O termo km 0, ou 0 km, derivou do Slow Food. Como um claro contraponto às redes de fast food, a ideia do movimento gastronômico é promover o consumo de ingredientes locais, reduzindo a distância entre produtores e consumidores. Com isso, busca reduzir os danos ao meio ambiente pelo impacto de monoculturas e de todas as emissões de gás carbônico e consumo de combustíveis fósseis nos transportes destes produtos. Além disso, o propósito é incentivar os ingredientes locais e da época, mantendo costumes regionais e criando uma maior conexão e apreciação da comida.
Os materiais a 0 km assumem uma abordagem bastante similar. Tratam-se de materiais que podem ser adquiridos localmente, que não precisam ser transformados e, no fim da vida útil, possam ser devolvidos ao meio ambiente. Ou seja, o movimento incentiva a utilização de produtos locais e, de preferência, que não tenham passado por grandes etapas de processamento industrial. A abordagem da Arquitetura Km 0 tem o principal intuito de proporcionar construções mais sustentáveis, saudáveis, econômicas e socialmente acessíveis e fortemente vinculadas à identidade dos territórios.
Por exemplo, na Casa Ter, na Espanha, as paredes são feitas de materiais KM0, o que quer dizer que utilizam uma mistura de concreto e pedras do rio próximo, além da cerâmica, um material com uma longa tradição cultural na vizinha La Bisbal, onde o material é uma das principais atividades econômicas.
O tijolo também foi o material predominante neste projeto de Pietro Carlo Pellegrini Architetto. O escritório buscou a política de recuperação de energia, pesquisando facilmente materiais encontrados em "km 0". O tijolo foi escolhido como forte evocação ao forno antigo e sua cor e não somente foi utilizado como alvenaria, mas como brises, atestando sua versatilidade, seu uso contemporâneo e, portanto, sua beleza.
A Casa vernácula del siglo XXI, do escritório com o sugestivo nome de Edra arquitectura km0, inspira-se nas antigas construções de barro locais quanto à sua orientação, morfologia e utilização de materiais locais. A técnica utilizada para o projeto é a tapia calicostrada, uma técnica tradicional milenar baseada na construção de paredes principais utilizando terra não manufaturada, com acréscimos de palha (pija cebada) para um maior conforto térmico. "Uma análise do ciclo de vida mostrou uma redução de 50% nas emissões de CO2. Materiais locais como pedra, terra e palha representam 80% do peso da edificação e estão todos no Km0. Também foram utilizadas cal hidráulica, telhas, madeira e lã de ovelha, obtidas em uma área de um raio de 150 km. Os revestimentos das divisórias interiores são feitos com gesso de argila local e os pisos são de madeira de pinho. Os recheios das vigas e a proteção solar são feitos em pranchas de pinho."

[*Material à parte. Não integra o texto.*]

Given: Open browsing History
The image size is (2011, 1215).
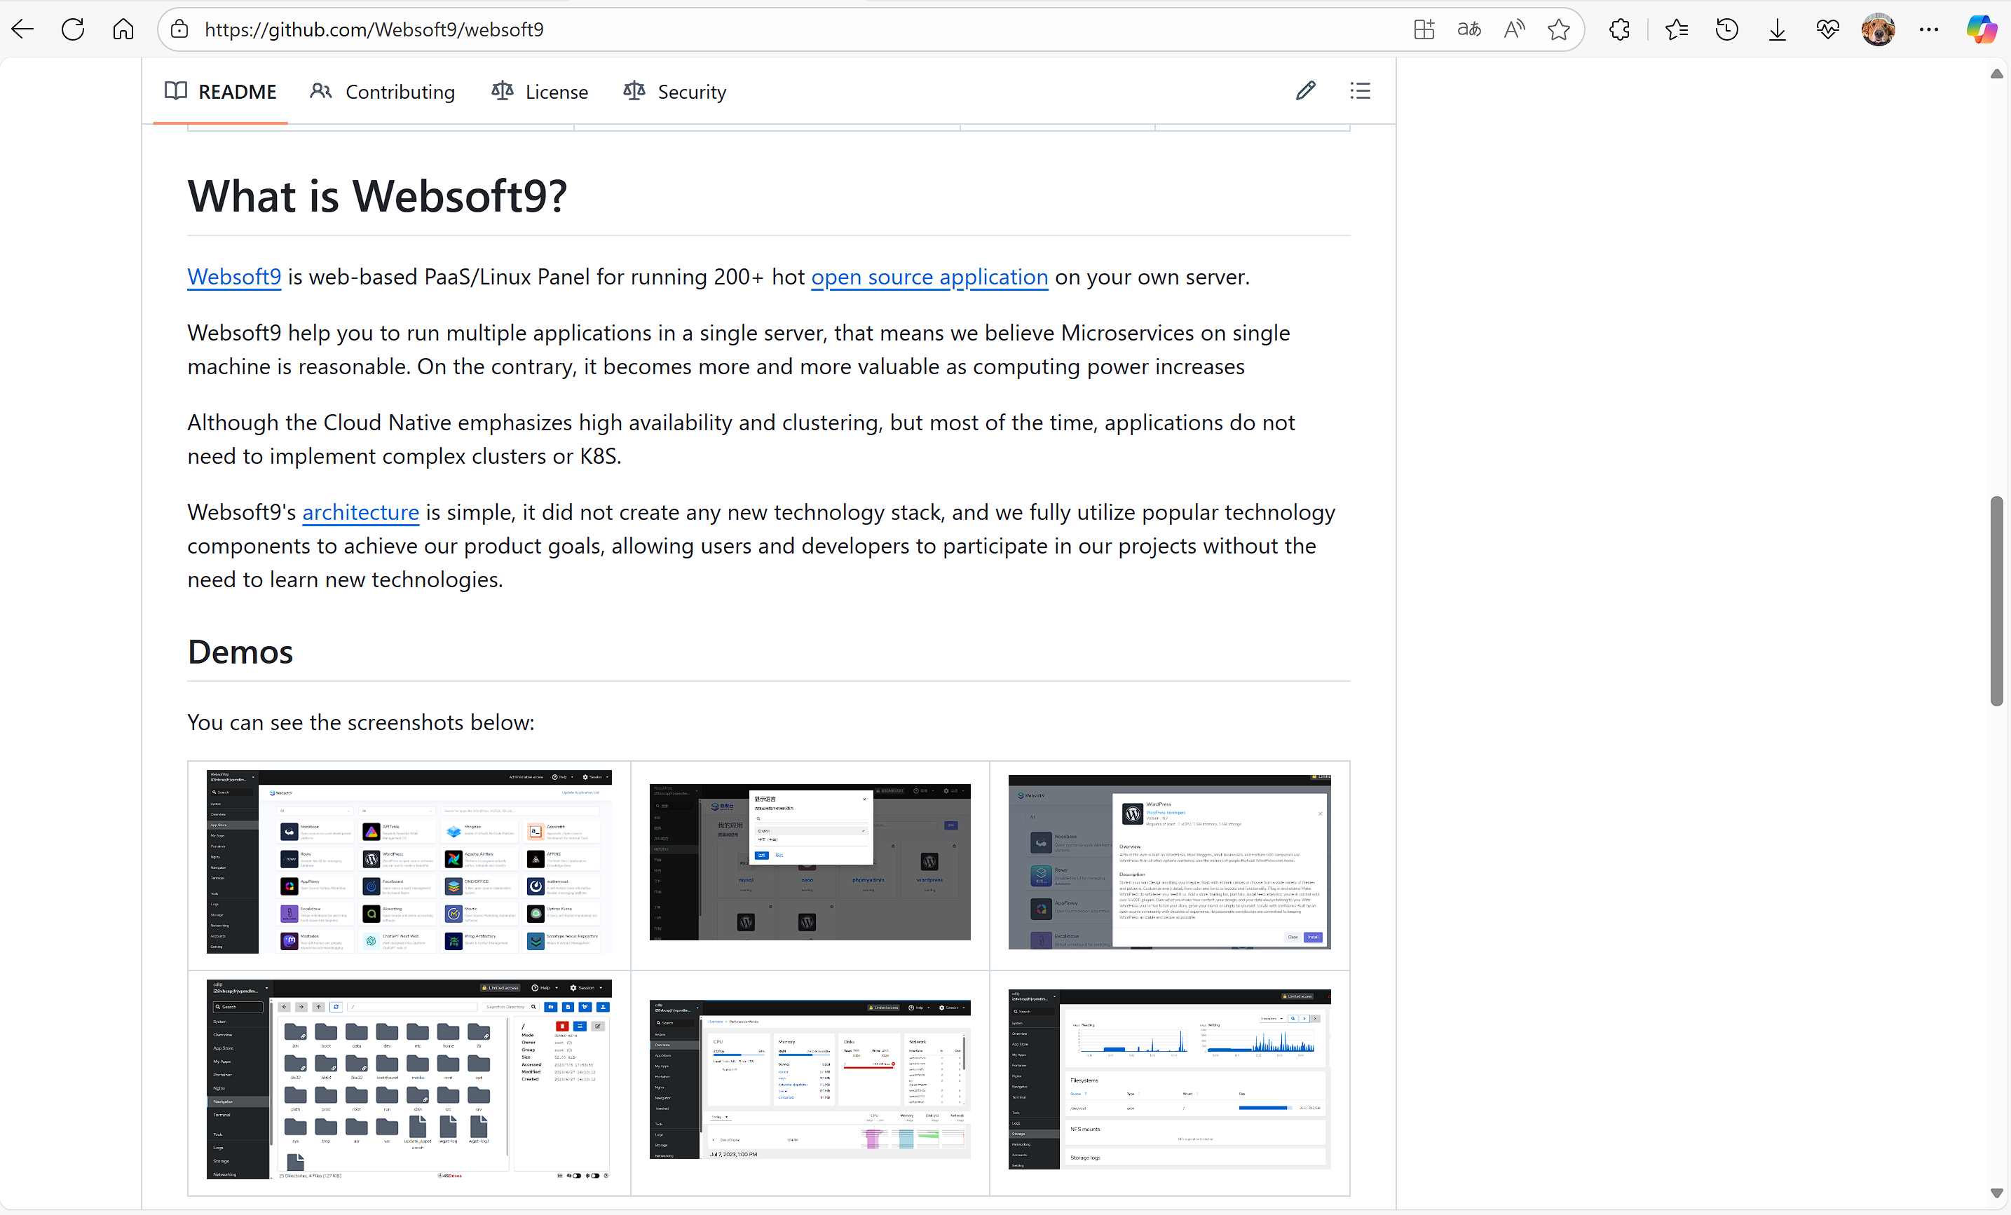Looking at the screenshot, I should tap(1727, 29).
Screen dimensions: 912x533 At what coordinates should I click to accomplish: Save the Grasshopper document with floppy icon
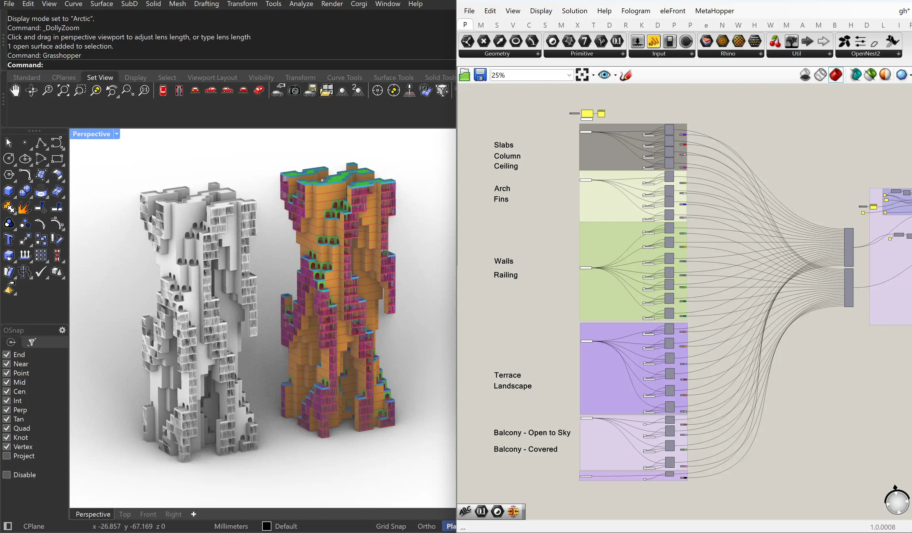[x=480, y=75]

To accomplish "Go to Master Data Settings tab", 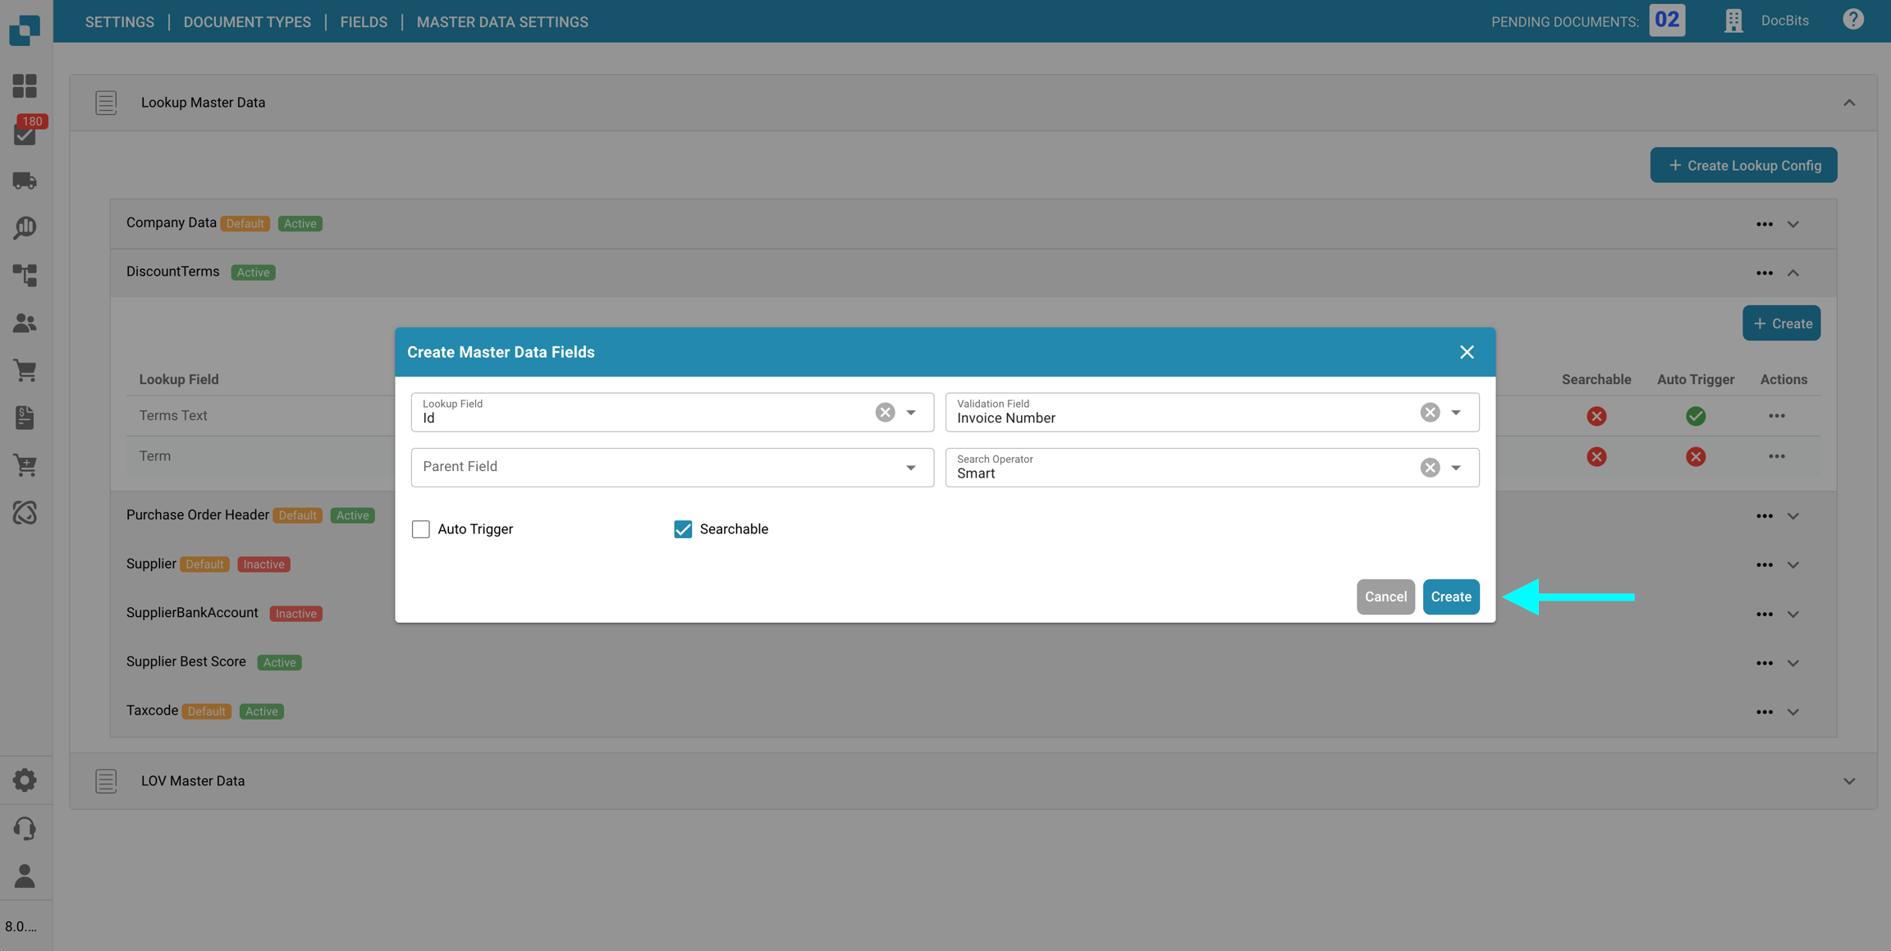I will [502, 22].
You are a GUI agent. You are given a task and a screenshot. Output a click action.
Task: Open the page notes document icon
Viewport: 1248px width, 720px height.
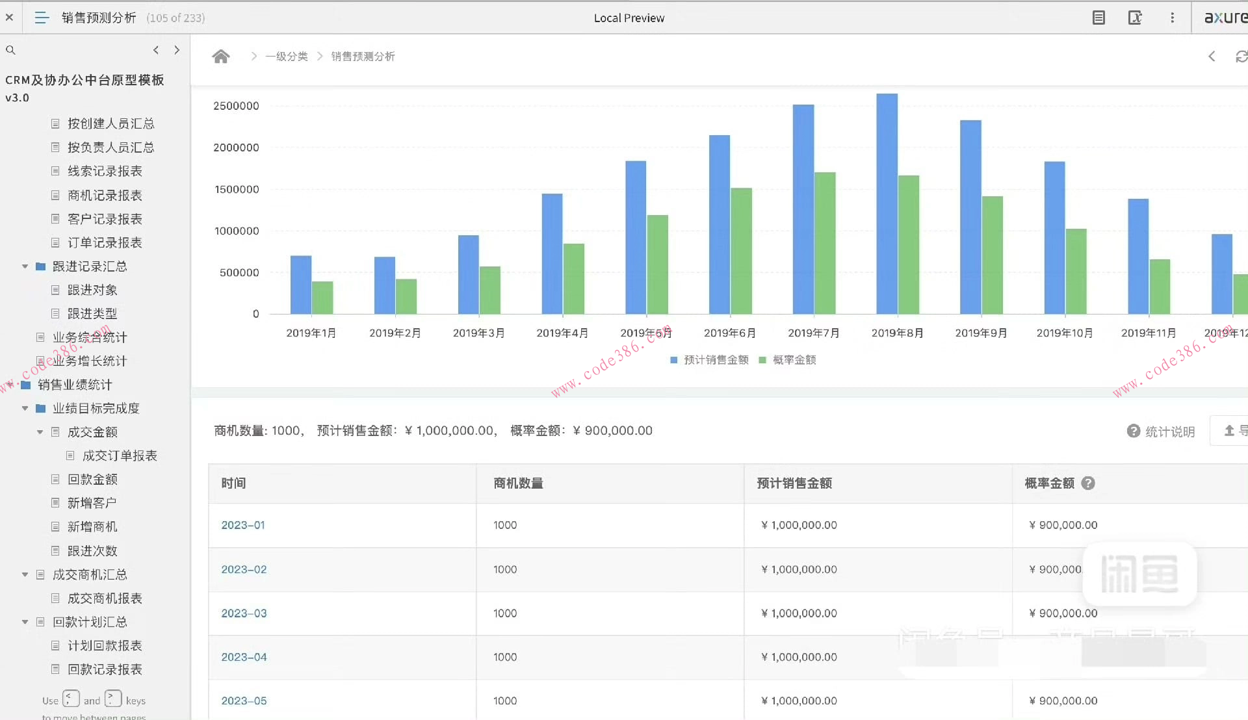1099,18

O conceito Km 0 também é utilizado nos campos do design e da moda. Como exposto no Manifesto sobre Arquitetura e Filosofia de Quilômetro Zero, de Fernando Menis e Dulce Xerach, "É um compromisso com a verdade nua e crua dos materiais que compõem cada conceito de um projeto arquitetônico, um compromisso em pesquisar os benefícios da cultura para um futuro melhor; é uma resposta aos problemas da arquitetura e da sociedade que se posiciona perante a vida, prevalecente nas dúvidas de qualquer época de crise."
Ainda que hajam diferentes termos e movimentos surgindo constantemente, eles geralmente se sobrepõem nas causas, e a ideia primordial é buscar um equilíbrio entre um mundo altamente conectado e globalizado, mas que consiga manter uma qualidade de vida às futuras gerações, com biodiversidade, identidades e culturas locais preservadas. "Agir localmente, pensar globalmente”.